As you saw above, we have used project.version to indicate a version to MavenPublication. There are multiple strategies to version software but the Semantic Versioning scheme is widely accepted as a standard when it comes to libraries. If you wish to use it then there are plugins available for Gradle to simplify the mundane tasks of maintaining pre-release and patch versions. I like the set of plugin from ajoberstar that provide an opinionated way to version your project based on git tags. Applying them is easy:

plugins {
    id "org.ajoberstar.grgit" version "1.7.2"
    id "org.ajoberstar.release-opinion" version "1.7.2"
}

Now when you issue e.g. gradle build the plugin will infer a next version based on your git repository state:

> Configure project : 
Inferred project: shouldko, version: 0.1.5-dev.0.uncommitted+4f71d34

Bintray upload

Finally, when we are ready to upload our library and make it available for everyone we need to set up a Bintray account. Once we have it, on the profile page we can access API key required to configure the Bintray Gradle plugin.

bintray {
    user = project.hasProperty('bintrayUser') ? project.property('bintrayUser') : System.getenv('BINTRAY_USER')
    key = project.hasProperty('bintrayApiKey') ? project.property('bintrayApiKey') : System.getenv('BINTRAY_API_KEY')
    publications = ['core', 'hamcrest']
    pkg {
        repo = 'maven'
        name = 'shouldko'
        desc = 'Adds source line to tests assertion messages'
        userOrg = 'brightinventions'
        licenses = ['MIT']
        vcsUrl = 'https://github.com/bright/shouldko.git'
        labels = ['tests', 'hamcrest', 'junit']
    }
}

The Bintray API key should be kept private and by no means included in the source code repository. We can configure user and key by looking at project properties and if not available using environment variables. This way there is no need to expose them publicly.

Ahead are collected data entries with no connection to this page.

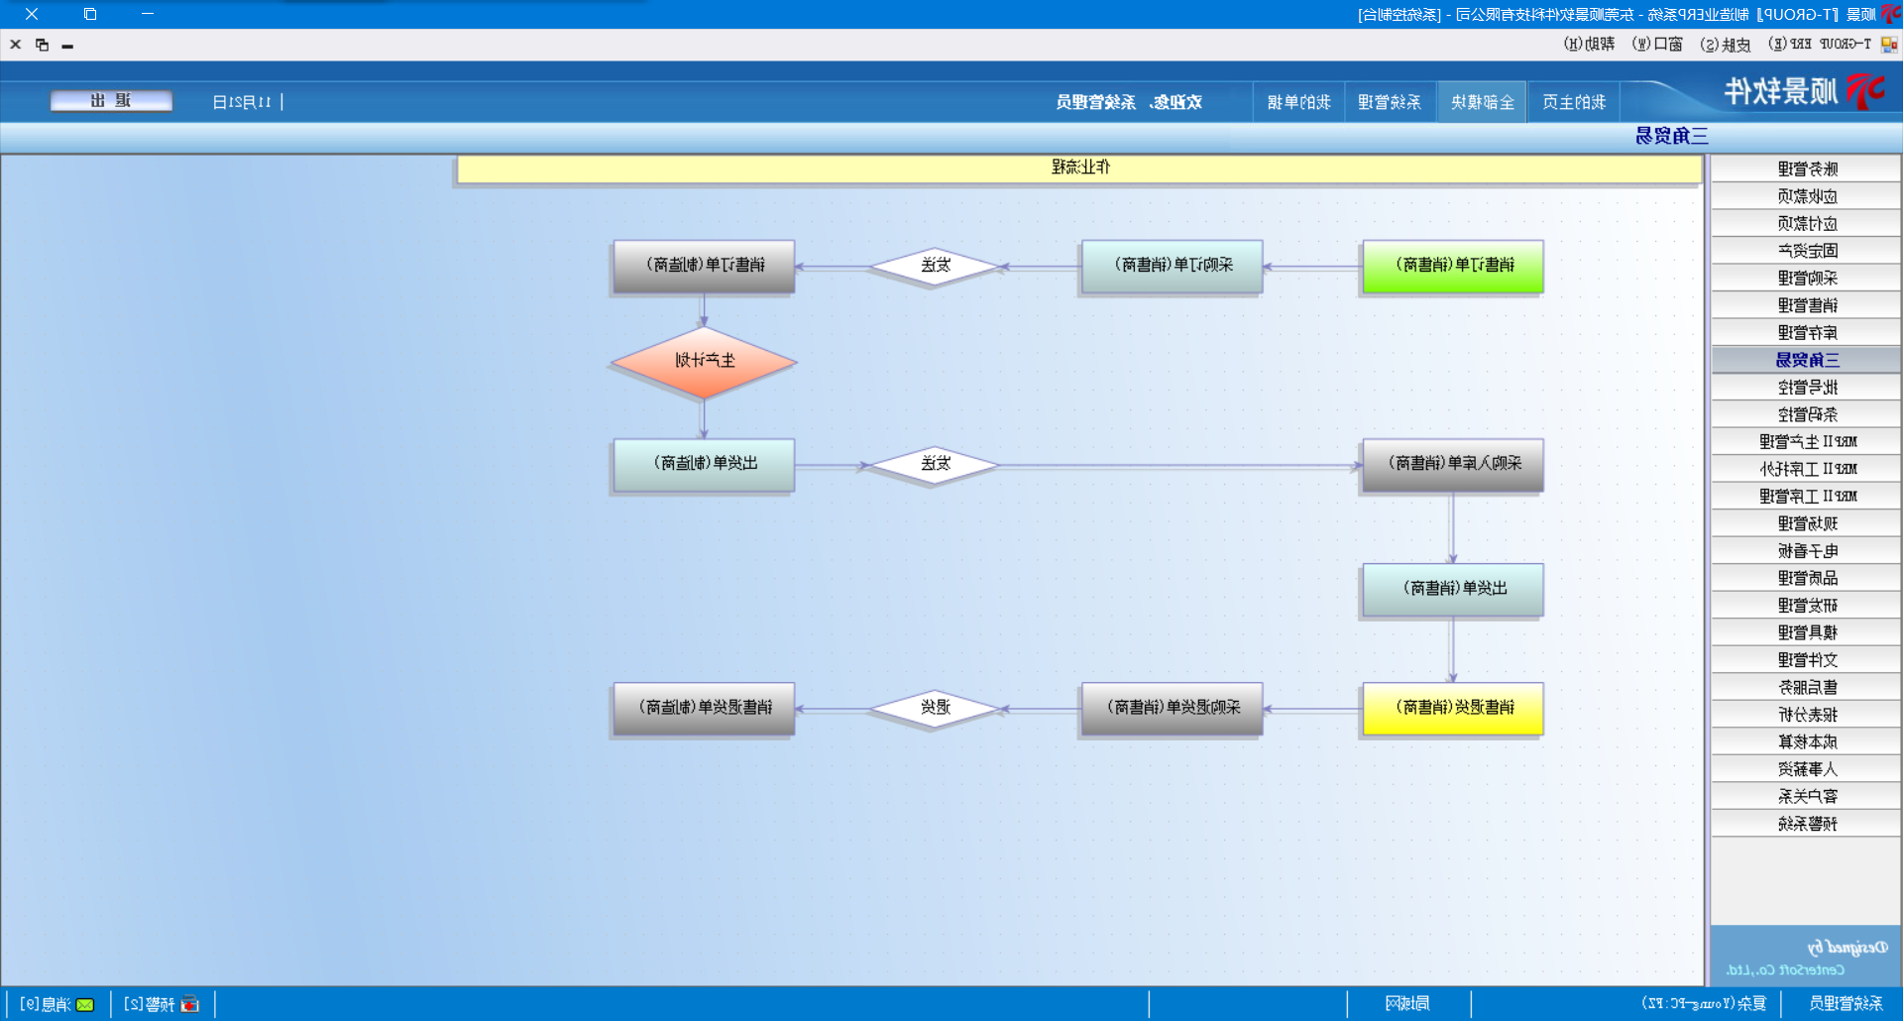Open the 报表分析 module in sidebar
Viewport: 1903px width, 1021px height.
coord(1806,715)
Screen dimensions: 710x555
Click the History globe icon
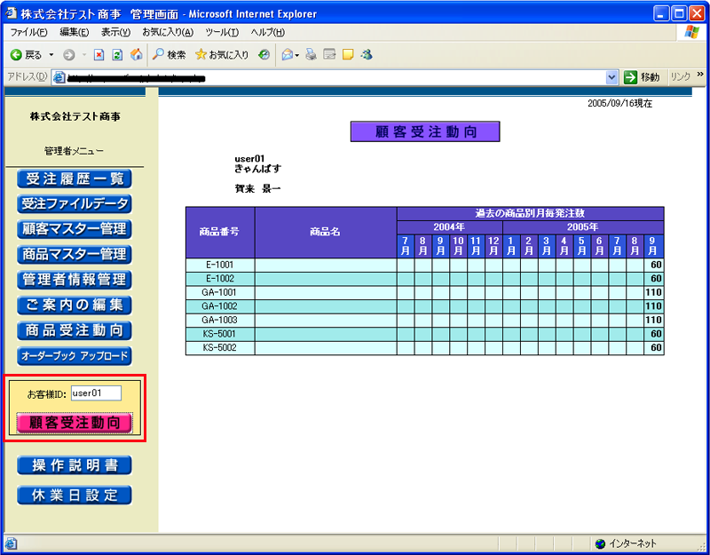click(x=263, y=54)
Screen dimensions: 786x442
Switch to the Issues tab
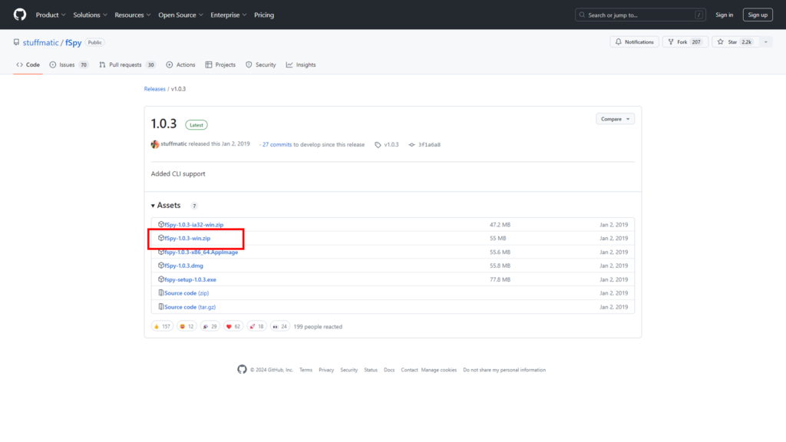point(68,65)
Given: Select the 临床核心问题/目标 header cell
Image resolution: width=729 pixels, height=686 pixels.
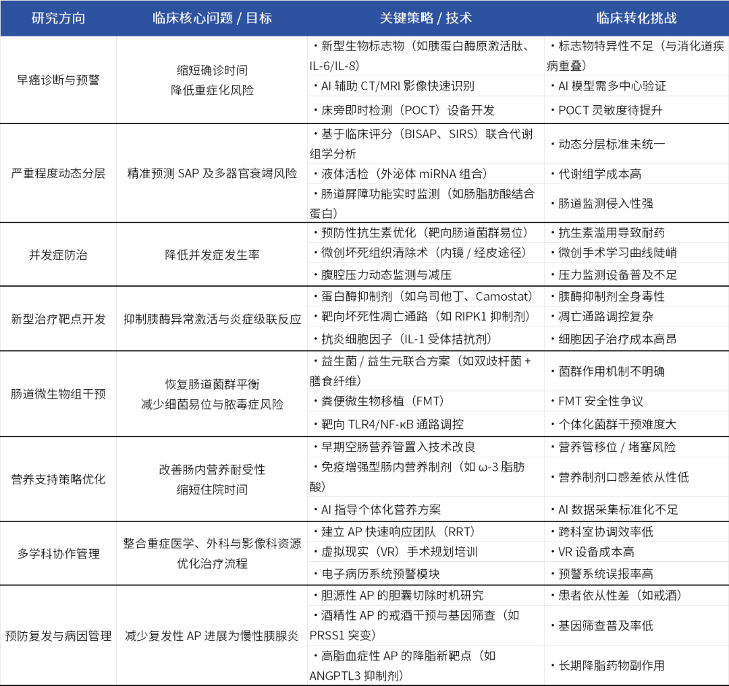Looking at the screenshot, I should point(211,19).
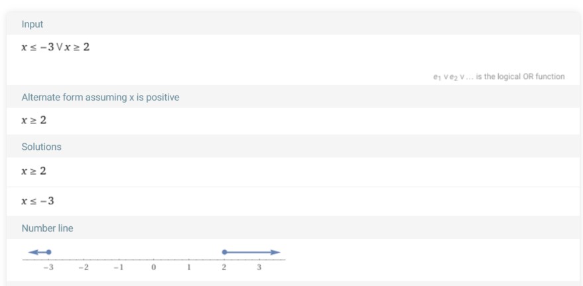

gradle build bintrayUpload -PbintrayUser=<apiUser> -PbintrayApiKey=<apikKey>

The repo is the name of the Bintray repository. You can use the same Bintray repository to host multiple projects.

The Bintray plugin is very taciturn thus I like to add some log message to see when the bintrayUpload completes:

afterEvaluate {
    tasks.bintrayUpload.doLast {
        logger.lifecycle("Uploaded artifacts to bintray at version $version")
    }
}

Travis build

Every project should have at least some form of continuous integration. For open source software there are at least couple of free build servers available. Travis is probably the most popular one. For gradle project Travis will by default call build. If you would like to upload the build artifacts to Bintray whenever successful build completes you need to add a line to script section of the .travis.yml like so:

script:
  - ./gradlew build
  - ./gradlew bintrayUpload

Obviously the Bintray credentials need to be configured as well which can be done through a project configuration page:

TravisCI environment configuration

Now, the Gradle git plugin will create a development version and publish it to Bintray on every Travis build.

Tag to release

Whenever you want to release a new version of the library you now can simply tag a particular version e.g.

git tag 0.1.4
git push origin 0.1.4

After a local or continuos integration build completes you should see a new version in the Bintray web application. From there you need to publish the version.

Use the new library

Once a version is published, you can consume it from a maven or gradle project easily. Until you link your package to JCenter, you need to inform your build system about a new maven repository location e.g.:

repositories {
    jcenter()
    maven { url 'https://dl.bintray.com/brightinventions/maven' }
}

Note that brightinventions is the organization user name and maven is the repository name mentioned above. You are now, finally able to consume your library 🎉:

compile 'pl.miensol.shouldko:hamcrest:0.1.4'

Enjoy!

This article is crossposted with my company's blog.